Una straordinaria selezione di oltre settanta opere dalle collezioni del Museo dell’Ermitage di San Pietroburgo per una mostra che illustra la storia della pittura francese dal 1600 alla fine dell'Ottocento, dall’avvento delle accademie fino alla nuova libertà della pittura en plein air proposta dagli Impressionisti. E ad accompagnare le opere, l’audioguida emozionale di Artune, con musiche di grandi artisti italiani. 

La mostra getta uno sguardo sulla storia dell’arte francese come da tempo non succedeva in Italia.
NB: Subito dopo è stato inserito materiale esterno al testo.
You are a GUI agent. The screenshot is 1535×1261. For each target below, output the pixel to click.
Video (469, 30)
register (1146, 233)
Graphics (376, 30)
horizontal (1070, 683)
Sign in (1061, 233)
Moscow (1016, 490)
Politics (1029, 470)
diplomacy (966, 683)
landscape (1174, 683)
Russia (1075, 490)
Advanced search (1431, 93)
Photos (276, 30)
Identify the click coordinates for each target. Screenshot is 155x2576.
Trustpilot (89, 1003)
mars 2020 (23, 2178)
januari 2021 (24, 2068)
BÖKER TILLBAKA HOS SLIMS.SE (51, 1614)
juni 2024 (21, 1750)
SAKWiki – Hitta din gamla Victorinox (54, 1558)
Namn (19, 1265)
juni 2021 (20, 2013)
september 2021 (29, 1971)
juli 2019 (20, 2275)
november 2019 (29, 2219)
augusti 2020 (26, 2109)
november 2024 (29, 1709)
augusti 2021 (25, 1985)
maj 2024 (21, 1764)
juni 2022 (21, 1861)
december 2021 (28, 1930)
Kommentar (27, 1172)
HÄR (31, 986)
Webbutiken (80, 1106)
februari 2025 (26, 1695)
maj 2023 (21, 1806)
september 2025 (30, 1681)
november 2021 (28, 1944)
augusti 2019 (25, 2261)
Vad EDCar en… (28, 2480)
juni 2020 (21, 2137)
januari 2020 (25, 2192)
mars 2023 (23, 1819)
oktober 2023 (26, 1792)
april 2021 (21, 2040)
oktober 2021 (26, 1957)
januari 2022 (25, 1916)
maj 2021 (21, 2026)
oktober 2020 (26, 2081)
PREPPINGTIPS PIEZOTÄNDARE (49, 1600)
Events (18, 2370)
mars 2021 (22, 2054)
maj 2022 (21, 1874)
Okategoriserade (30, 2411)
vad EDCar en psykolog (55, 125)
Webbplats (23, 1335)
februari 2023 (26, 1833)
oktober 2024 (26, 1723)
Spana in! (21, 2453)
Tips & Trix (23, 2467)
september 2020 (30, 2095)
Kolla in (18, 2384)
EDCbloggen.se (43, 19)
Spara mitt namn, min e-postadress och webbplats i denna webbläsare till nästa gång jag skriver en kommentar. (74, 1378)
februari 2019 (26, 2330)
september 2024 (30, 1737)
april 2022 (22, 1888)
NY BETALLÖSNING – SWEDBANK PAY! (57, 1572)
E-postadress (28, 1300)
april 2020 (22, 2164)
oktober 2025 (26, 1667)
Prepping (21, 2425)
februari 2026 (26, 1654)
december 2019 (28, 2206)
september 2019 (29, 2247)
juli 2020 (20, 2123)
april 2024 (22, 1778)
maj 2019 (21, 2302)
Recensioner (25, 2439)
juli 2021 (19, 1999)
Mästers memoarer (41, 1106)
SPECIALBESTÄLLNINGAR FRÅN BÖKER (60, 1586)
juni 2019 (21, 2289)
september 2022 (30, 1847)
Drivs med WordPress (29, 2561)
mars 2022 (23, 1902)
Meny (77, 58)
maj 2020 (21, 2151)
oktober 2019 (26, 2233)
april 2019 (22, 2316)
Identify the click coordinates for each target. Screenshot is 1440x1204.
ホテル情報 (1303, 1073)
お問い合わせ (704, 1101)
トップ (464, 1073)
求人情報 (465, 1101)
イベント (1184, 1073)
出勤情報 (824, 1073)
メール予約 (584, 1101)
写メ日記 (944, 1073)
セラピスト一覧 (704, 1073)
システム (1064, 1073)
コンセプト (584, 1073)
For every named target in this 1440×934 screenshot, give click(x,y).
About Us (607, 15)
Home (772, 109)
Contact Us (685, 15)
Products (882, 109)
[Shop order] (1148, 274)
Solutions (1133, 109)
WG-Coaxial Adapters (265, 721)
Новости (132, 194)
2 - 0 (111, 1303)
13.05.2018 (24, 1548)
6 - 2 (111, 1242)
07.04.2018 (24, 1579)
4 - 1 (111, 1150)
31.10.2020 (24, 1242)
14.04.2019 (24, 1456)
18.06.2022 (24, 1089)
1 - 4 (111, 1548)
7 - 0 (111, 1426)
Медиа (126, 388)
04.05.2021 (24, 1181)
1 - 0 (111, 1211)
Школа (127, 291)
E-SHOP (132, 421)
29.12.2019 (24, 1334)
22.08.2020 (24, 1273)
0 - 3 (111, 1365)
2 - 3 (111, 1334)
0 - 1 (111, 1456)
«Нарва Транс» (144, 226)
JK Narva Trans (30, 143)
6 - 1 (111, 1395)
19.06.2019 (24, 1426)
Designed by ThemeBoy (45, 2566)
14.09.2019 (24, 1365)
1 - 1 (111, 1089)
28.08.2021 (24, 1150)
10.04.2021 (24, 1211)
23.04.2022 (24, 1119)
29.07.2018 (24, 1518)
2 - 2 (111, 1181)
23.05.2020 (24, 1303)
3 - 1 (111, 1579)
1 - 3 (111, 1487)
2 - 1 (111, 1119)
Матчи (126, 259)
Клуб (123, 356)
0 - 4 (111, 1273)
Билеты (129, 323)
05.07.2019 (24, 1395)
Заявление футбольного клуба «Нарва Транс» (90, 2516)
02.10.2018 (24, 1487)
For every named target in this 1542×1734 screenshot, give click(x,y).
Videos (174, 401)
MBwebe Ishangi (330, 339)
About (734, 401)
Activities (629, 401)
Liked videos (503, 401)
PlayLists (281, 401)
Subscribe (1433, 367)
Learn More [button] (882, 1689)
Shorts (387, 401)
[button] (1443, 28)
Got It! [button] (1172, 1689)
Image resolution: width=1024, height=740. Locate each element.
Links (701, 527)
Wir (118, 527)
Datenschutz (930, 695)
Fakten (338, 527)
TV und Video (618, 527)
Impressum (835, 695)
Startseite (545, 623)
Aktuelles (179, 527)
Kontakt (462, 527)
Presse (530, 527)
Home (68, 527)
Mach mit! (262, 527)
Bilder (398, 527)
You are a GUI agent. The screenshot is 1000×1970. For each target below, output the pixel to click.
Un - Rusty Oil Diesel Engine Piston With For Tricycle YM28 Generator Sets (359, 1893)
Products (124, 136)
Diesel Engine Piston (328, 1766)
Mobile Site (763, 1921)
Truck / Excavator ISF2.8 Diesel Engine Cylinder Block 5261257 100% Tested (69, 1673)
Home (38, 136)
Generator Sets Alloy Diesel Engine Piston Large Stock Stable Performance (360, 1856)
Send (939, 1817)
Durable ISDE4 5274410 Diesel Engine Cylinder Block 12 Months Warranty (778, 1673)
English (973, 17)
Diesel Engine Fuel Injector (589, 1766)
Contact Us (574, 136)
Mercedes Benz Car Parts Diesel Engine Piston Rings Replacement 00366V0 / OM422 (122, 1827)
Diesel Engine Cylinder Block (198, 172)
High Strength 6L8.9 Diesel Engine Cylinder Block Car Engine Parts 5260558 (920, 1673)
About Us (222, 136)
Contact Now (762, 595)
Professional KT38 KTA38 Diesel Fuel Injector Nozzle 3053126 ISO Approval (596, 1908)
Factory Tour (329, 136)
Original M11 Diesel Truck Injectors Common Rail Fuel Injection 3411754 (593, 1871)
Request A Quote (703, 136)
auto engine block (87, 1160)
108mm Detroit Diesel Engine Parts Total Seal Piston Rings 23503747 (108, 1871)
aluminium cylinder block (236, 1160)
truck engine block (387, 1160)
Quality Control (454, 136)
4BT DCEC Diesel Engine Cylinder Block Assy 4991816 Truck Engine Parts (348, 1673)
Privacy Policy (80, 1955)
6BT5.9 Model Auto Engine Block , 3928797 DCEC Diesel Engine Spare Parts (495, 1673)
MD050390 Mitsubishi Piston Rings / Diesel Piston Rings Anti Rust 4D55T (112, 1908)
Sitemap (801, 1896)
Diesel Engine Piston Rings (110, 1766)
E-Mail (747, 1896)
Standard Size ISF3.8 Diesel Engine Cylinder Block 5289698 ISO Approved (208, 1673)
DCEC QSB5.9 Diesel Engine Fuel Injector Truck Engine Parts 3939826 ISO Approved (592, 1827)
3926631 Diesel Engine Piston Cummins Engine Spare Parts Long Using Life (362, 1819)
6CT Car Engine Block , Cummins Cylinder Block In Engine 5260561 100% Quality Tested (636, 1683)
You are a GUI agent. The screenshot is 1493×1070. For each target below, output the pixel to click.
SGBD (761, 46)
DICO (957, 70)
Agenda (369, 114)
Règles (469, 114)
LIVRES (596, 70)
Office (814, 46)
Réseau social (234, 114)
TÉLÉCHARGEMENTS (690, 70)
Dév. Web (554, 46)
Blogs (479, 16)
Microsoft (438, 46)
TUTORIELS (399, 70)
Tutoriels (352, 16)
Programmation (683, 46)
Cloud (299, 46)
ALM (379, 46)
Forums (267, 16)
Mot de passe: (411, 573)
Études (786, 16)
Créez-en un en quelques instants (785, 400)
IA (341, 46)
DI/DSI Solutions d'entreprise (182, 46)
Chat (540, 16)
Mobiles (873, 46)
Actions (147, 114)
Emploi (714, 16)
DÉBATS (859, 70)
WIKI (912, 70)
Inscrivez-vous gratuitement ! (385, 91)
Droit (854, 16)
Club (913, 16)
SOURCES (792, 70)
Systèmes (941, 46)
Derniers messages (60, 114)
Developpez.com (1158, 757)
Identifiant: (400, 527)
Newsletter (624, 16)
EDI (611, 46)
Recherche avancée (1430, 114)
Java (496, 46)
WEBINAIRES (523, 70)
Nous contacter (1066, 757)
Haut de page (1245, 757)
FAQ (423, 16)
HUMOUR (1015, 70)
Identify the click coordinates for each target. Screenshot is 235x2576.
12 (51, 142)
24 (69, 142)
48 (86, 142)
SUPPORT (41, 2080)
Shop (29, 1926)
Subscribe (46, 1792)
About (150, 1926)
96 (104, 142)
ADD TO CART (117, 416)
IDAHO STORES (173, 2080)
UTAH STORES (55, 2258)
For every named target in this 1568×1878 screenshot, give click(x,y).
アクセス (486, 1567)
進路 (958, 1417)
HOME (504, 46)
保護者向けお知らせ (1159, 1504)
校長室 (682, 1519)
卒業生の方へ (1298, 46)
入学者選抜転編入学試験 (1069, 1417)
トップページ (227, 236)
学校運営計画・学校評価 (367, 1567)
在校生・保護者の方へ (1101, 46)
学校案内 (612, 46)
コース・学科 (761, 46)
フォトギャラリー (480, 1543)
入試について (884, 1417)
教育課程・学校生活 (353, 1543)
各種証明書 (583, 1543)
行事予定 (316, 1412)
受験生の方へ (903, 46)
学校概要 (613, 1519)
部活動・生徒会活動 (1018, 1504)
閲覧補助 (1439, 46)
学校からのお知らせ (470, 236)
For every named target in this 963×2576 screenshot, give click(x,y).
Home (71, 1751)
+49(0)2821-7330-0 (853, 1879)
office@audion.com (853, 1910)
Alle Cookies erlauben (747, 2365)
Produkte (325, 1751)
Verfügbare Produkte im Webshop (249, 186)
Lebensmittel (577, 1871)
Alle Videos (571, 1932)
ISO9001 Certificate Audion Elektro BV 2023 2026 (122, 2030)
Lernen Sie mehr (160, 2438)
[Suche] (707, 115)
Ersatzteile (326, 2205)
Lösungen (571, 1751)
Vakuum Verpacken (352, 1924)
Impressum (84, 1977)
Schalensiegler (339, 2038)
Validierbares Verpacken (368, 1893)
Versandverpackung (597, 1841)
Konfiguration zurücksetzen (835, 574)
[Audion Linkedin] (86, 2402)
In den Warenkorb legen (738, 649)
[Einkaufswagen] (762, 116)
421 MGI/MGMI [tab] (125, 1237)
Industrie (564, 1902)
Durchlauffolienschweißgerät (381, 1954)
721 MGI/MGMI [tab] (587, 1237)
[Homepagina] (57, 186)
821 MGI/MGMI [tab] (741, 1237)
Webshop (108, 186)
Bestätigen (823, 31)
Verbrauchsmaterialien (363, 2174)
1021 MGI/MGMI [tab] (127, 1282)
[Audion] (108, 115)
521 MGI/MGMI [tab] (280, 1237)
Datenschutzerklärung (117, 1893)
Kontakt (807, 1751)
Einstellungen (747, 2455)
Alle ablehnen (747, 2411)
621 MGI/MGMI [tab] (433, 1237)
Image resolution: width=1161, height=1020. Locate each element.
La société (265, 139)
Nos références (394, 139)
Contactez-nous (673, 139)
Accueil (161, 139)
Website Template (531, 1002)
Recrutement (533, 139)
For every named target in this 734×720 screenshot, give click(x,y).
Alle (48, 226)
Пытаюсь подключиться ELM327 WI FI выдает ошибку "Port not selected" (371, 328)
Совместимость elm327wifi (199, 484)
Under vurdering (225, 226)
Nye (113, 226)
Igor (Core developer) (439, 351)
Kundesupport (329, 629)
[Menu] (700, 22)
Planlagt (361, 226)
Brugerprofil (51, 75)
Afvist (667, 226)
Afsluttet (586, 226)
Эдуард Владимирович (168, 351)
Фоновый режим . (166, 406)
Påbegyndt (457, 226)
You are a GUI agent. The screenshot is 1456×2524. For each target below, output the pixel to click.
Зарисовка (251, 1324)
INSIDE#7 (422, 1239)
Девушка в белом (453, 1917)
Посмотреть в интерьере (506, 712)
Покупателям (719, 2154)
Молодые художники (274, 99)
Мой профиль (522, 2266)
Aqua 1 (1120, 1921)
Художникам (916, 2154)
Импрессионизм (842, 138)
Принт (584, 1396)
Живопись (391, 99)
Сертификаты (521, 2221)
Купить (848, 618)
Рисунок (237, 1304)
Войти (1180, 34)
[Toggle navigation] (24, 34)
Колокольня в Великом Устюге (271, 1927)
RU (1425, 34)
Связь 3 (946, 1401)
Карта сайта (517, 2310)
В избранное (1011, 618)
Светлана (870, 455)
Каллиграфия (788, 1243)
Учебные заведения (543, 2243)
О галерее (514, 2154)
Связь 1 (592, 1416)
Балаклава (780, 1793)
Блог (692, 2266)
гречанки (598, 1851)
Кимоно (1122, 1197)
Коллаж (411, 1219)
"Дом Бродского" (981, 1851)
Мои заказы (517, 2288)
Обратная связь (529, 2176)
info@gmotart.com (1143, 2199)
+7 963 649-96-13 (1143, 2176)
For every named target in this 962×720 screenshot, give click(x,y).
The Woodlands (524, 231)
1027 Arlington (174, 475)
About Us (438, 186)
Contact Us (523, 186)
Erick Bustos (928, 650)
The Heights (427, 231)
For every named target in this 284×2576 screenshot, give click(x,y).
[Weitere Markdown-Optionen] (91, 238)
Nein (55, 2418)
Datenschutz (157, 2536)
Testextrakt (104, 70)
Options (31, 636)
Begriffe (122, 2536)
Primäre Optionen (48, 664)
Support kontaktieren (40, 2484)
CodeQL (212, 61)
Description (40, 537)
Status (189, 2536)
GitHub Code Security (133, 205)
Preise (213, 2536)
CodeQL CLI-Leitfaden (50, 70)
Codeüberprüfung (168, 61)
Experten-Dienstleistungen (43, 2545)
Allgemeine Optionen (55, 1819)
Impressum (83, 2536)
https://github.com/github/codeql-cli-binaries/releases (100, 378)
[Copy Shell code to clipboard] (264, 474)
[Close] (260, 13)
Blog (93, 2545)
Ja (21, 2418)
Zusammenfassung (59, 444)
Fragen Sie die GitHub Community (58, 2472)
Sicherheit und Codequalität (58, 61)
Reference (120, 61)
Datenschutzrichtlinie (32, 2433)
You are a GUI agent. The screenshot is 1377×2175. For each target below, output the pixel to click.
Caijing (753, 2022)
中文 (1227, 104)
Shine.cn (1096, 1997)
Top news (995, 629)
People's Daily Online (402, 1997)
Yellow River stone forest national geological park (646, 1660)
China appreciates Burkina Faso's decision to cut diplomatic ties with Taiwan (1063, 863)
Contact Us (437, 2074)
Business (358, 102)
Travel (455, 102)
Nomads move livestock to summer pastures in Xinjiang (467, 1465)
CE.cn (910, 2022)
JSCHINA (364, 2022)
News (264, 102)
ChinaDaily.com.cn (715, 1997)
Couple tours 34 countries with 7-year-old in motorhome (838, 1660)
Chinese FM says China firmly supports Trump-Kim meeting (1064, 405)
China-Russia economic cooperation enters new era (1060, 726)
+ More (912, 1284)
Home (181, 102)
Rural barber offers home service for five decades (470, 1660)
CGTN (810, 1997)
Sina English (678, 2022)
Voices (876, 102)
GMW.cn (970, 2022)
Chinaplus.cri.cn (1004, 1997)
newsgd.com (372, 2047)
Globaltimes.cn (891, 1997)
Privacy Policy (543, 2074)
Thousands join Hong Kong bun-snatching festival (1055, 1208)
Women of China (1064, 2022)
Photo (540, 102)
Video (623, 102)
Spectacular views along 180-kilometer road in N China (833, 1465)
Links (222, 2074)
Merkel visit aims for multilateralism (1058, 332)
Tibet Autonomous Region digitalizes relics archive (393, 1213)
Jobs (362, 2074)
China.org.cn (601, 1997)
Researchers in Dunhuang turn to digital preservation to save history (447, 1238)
Capolavori straordinari che rispecchiano l’evolversi del gusto artistico in Russia e la passione per l’arte francese, e nel contempo testimoniano l’amore per l’Italia di molti dei pittori in mostra. 

La mostra intreccia tutti i grandi temi della pittura moderna - dai soggetti sacri a quelli mitologici, dalla natura morta al ritratto, dal paesaggio alla scena di genere - e delinea la storia della fortuna dell’arte francese in Russia: le ragioni storiche e culturali del successo di alcuni generi accademici, rispetto all’impegno sociale delle correnti realiste; il gusto raffinato di Caterina II che nel 1772 si aggiudicò gran parte dei dipinti raccolti a Parigi dal celebre amateur francese Pierre Crozat negli anni a cavallo tra il Sei e il Settecento; gli acquisti alla moda dei ricchi aristocratici russi nell’Ottocento, le riorganizzazioni dei musei nel Novecento in seguito alla Rivoluzione d’Ottobre. 

Il percorso, articolato in 12 sezioni per un totale di circa 50 artisti dei quali vengono esposti alcuni dei più noti ed emblematici lavori, si apre con le influenze caravaggesche di Simon Vouet, prosegue attraverso il destino dei grandi maestri del classicismo, da Philippe de Champaigne a Poussin e Lorrain; attraversa la nuova libertà della pittura di Watteau, Boucher e Fragonard, per approdare al ritorno all'antico di Greuze e alla poesia venata di Romanticismo di Vernet e Hubert Robert; il neoclassicismo di Ingres si intreccia al nuovo sentimento del paesaggio che si affaccia con Corot e all’affermazione dell'Impressionismo con Renoir, Sisley, Monet, Pissarro, fino all’apertura verso le avanguardie moderne con Cézanne e Matisse.